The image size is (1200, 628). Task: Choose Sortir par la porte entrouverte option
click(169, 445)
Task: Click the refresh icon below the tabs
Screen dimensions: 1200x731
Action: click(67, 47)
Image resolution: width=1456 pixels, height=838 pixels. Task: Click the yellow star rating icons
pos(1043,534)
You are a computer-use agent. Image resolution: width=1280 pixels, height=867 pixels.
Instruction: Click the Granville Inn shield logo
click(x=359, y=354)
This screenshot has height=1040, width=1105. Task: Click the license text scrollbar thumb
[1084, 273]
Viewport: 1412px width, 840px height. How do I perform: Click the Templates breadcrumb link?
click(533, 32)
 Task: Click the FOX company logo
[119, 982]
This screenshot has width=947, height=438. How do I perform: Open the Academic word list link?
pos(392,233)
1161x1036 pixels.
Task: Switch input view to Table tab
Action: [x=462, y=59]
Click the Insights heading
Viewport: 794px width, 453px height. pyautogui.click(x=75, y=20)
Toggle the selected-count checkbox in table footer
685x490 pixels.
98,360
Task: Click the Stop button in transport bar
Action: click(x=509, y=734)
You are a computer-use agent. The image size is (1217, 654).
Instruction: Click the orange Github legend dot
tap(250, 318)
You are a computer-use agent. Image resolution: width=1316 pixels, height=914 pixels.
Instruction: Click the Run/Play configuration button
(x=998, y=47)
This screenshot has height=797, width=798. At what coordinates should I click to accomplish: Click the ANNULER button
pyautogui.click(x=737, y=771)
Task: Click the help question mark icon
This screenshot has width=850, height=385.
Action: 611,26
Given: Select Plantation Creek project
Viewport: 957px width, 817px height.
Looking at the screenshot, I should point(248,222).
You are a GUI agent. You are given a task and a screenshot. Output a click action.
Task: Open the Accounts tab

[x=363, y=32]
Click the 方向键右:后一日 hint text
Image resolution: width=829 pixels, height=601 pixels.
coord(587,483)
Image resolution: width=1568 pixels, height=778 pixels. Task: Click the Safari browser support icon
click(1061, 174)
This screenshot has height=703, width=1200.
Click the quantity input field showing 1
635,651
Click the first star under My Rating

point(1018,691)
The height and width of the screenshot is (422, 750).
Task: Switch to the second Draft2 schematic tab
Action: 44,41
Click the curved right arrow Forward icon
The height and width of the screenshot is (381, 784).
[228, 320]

------------------------------------------------------------------------

EXERCISE BRIEF
Reproduce all of the material above, swapping "Instruction" for "Goal" wherever it occurs and leaving everything else unchanged.

COMPLETED TASK
The image size is (1200, 628). Task: Choose Sortir par la porte entrouverte option
click(169, 445)
Task: Click the refresh icon below the tabs
Screen dimensions: 1200x731
Action: click(67, 47)
Image resolution: width=1456 pixels, height=838 pixels. Task: Click the yellow star rating icons
pos(1043,534)
You are a computer-use agent. Image resolution: width=1280 pixels, height=867 pixels.
Goal: Click the Granville Inn shield logo
click(x=359, y=354)
This screenshot has height=1040, width=1105. Task: Click the license text scrollbar thumb
[1084, 273]
Viewport: 1412px width, 840px height. How do I perform: Click the Templates breadcrumb link?
click(533, 32)
 Task: Click the FOX company logo
[119, 982]
This screenshot has width=947, height=438. How do I perform: Open the Academic word list link?
pos(392,233)
1161x1036 pixels.
Task: Switch input view to Table tab
Action: [x=462, y=59]
Click the Insights heading
Viewport: 794px width, 453px height. pyautogui.click(x=75, y=20)
Toggle the selected-count checkbox in table footer
685x490 pixels.
98,360
Task: Click the Stop button in transport bar
Action: click(x=509, y=734)
You are a computer-use agent. The image size is (1217, 654).
Goal: Click the orange Github legend dot
tap(250, 318)
You are a computer-use agent. Image resolution: width=1316 pixels, height=914 pixels.
Goal: Click the Run/Play configuration button
(x=998, y=47)
This screenshot has height=797, width=798. At what coordinates should I click to accomplish: Click the ANNULER button
pyautogui.click(x=737, y=771)
Task: Click the help question mark icon
This screenshot has width=850, height=385.
Action: 611,26
Given: Select Plantation Creek project
Viewport: 957px width, 817px height.
Looking at the screenshot, I should point(248,222).
You are a GUI agent. You are given a task and a screenshot. Output a click action.
Task: Open the Accounts tab

[x=363, y=32]
Click the 方向键右:后一日 hint text
Image resolution: width=829 pixels, height=601 pixels.
coord(587,483)
Image resolution: width=1568 pixels, height=778 pixels. Task: Click the Safari browser support icon
click(1061, 174)
This screenshot has height=703, width=1200.
Click the quantity input field showing 1
635,651
Click the first star under My Rating

point(1018,691)
The height and width of the screenshot is (422, 750).
Task: Switch to the second Draft2 schematic tab
Action: 44,41
Click the curved right arrow Forward icon
The height and width of the screenshot is (381, 784).
[228, 320]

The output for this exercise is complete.